SECTION 8. Corporate Secretary. Due notice of all meetings of the shareholder and Directors shall be given by the Corporate Secretary or the person or persons calling such


meeting. The Corporate Secretary shall report the proceedings of all meetings in a book of minutes and shall perform all the duties pertaining to his or her office, including authentication of corporate documents, and shall have custody of the Seal of the Bank. Each Assistant Corporate Secretary appointed by the Chief Executive Officer or his or her designee may perform all duties of the Corporate Secretary.

 

SECTION 9. Bank Officers. Each officer, employee and agent of the Bank shall have the duties and authority conferred upon him or her by the Board of Directors or delegated to him or her by the Chief Executive Officer, or his or her designee.

 

SECTION 10. Removal of Officers. Any officer may be removed by the Board of Directors with or without cause whenever, in its judgment, the best interests of the Bank will be served thereby. In addition, an officer of the Bank shall cease to be an officer upon ceasing to be an employee of the Bank or its affiliates.

 

ARTICLE V

STOCK

 

SECTION 1. Stock Certificates. The shares of stock of the Bank shall be represented by certificates in such form as may be approved by the Board of Directors, which certificates shall be issued to the shareholder of the Bank and shall be signed by the Chairman of the Board, or the President, together with the Corporate Secretary or an Assistant Secretary of the Bank; and which shall be sealed with the seal of the Bank. The described signatures on any certificate may be a facsimile signature if the certificate is countersigned by a transfer agent or registrar other than the Bank itself or an employee of the Bank. No share certificates shall be issued until consideration for the shares represented thereby has been fully paid. If any officer who has signed or whose facsimile signature has been placed upon a certificate ceases to be such officer before such certificate is issued, it may be issued by the Bank with the same effect as if he or she was such officer at the date of issue.

Records provided:
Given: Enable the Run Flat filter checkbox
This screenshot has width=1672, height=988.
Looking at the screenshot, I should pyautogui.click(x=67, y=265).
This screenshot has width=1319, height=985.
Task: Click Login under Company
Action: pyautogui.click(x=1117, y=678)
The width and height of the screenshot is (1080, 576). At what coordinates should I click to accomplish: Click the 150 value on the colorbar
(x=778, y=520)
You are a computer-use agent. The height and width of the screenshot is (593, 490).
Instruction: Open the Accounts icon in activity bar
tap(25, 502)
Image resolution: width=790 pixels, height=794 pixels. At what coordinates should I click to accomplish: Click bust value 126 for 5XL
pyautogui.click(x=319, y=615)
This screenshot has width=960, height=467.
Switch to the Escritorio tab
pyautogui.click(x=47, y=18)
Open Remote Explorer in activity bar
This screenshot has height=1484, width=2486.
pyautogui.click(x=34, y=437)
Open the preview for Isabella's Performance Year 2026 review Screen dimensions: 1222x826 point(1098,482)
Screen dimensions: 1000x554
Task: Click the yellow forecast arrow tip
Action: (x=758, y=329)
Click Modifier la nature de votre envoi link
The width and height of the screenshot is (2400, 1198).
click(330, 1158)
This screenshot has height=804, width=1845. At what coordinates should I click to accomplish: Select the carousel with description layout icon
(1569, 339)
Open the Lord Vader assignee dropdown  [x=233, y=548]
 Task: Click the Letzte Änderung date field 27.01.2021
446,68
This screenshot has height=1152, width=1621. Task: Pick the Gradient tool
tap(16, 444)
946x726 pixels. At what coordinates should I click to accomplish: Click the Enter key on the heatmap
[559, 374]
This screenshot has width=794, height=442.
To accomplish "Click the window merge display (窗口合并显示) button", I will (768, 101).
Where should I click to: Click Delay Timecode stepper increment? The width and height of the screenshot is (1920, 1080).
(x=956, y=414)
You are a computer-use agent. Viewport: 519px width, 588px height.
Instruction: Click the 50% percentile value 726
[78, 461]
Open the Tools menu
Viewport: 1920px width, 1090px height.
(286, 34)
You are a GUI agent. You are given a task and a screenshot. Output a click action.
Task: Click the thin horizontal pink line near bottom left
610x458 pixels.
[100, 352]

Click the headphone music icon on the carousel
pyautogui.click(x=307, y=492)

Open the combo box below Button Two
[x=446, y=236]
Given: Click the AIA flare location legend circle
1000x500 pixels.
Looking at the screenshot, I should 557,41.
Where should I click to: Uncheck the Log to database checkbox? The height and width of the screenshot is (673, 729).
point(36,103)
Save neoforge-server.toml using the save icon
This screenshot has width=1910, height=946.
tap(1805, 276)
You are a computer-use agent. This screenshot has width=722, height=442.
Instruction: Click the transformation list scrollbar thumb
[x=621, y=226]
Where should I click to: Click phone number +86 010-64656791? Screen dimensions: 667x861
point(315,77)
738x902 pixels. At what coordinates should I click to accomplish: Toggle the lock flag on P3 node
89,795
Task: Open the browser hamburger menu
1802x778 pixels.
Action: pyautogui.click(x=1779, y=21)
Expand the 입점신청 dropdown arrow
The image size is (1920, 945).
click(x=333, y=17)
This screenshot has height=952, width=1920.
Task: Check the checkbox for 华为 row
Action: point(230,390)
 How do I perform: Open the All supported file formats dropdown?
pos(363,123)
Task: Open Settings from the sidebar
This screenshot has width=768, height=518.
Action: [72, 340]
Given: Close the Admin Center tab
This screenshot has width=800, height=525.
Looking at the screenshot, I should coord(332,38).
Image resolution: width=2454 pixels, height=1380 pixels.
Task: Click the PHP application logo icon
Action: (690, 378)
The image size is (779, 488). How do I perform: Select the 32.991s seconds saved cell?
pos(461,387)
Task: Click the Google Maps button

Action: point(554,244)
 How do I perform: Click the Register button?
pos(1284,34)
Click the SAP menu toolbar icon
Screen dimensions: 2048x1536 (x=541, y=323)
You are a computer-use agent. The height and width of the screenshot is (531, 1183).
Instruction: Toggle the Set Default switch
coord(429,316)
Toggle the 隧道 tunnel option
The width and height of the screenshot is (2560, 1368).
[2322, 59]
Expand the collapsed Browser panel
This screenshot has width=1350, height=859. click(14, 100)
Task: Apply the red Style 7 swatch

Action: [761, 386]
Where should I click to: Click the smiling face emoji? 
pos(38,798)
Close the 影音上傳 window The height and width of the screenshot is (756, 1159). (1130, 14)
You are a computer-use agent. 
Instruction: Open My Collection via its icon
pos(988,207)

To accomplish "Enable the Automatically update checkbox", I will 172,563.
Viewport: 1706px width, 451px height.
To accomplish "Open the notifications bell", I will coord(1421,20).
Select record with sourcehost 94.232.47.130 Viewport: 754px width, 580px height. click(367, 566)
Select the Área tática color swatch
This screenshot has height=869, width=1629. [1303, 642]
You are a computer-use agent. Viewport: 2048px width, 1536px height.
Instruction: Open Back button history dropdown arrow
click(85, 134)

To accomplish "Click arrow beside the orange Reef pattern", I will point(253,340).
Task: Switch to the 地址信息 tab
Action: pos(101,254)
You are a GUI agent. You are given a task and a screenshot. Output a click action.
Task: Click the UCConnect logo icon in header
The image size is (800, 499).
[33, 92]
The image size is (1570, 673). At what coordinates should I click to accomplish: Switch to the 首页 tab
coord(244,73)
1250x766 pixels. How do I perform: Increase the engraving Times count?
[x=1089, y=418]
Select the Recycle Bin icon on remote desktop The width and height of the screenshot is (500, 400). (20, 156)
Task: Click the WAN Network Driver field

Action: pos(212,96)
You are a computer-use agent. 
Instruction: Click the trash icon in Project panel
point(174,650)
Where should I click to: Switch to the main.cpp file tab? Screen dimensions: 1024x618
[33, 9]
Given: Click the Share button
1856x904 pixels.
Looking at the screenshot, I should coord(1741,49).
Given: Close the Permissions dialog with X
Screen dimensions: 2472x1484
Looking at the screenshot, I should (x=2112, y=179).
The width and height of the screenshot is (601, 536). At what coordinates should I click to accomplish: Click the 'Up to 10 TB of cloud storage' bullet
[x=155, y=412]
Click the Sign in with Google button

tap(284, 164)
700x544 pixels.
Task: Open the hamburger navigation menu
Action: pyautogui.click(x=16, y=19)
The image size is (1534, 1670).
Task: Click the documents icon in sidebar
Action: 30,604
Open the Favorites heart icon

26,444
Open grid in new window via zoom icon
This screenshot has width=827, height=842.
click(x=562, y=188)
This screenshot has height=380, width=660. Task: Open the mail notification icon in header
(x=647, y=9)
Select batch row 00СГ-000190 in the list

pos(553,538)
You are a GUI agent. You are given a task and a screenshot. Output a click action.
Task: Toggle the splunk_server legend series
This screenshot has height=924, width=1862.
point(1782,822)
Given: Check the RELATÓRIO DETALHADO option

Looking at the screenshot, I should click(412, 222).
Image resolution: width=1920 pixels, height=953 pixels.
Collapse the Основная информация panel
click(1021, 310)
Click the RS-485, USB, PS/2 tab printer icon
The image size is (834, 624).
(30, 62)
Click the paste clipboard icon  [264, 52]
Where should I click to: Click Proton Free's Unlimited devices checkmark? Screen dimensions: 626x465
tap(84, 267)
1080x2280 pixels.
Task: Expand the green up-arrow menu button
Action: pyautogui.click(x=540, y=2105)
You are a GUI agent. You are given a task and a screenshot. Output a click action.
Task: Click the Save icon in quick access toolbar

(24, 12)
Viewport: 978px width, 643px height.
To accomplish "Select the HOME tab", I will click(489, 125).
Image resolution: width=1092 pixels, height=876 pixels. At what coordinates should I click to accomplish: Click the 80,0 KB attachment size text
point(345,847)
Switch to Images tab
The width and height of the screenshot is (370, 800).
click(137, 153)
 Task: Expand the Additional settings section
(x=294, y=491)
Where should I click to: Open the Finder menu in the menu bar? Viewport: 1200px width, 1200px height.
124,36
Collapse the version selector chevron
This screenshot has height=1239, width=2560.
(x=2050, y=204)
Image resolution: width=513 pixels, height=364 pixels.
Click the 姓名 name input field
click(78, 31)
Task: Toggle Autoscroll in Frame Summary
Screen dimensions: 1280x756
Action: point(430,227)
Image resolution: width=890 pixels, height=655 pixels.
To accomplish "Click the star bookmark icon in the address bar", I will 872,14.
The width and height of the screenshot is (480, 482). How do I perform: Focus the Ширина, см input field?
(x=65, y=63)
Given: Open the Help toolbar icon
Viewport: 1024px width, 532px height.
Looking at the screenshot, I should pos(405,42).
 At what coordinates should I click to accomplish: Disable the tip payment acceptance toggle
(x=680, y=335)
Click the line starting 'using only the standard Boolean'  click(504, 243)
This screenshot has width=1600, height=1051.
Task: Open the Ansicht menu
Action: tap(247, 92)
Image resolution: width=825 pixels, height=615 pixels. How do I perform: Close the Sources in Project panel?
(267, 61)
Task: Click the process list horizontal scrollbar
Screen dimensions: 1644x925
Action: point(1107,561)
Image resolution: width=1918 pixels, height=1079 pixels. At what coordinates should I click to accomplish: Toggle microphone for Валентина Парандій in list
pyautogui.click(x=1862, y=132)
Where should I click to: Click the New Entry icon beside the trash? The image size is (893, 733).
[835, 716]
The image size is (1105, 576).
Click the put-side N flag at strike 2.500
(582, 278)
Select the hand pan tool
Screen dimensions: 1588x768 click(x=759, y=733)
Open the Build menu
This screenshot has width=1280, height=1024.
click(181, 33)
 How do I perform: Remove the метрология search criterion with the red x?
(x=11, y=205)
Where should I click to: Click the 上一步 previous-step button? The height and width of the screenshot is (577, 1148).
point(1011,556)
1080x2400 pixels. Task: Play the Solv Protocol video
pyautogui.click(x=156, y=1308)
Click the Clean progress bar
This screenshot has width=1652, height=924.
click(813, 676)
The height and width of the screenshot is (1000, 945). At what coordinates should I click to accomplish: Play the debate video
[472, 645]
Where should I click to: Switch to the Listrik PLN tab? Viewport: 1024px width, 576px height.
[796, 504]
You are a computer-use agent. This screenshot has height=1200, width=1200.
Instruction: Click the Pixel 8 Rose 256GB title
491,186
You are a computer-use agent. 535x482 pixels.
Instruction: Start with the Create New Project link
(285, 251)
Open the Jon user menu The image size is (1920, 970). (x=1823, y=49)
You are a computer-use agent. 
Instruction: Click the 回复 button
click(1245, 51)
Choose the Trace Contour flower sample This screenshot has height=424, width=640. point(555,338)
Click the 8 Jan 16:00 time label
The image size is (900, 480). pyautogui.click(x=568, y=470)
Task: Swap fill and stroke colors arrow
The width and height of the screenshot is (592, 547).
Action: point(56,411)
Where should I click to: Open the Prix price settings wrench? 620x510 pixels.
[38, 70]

Short exercise: Can you give the bank officers passage again, starting with "SECTION 10. Removal" and going on through "or its affiliates.", replacing "judgment" with "discretion"? The records are separate from the text and stand on their own.

Answer to the task:
SECTION 10. Removal of Officers. Any officer may be removed by the Board of Directors with or without cause whenever, in its discretion, the best interests of the Bank will be served thereby. In addition, an officer of the Bank shall cease to be an officer upon ceasing to be an employee of the Bank or its affiliates.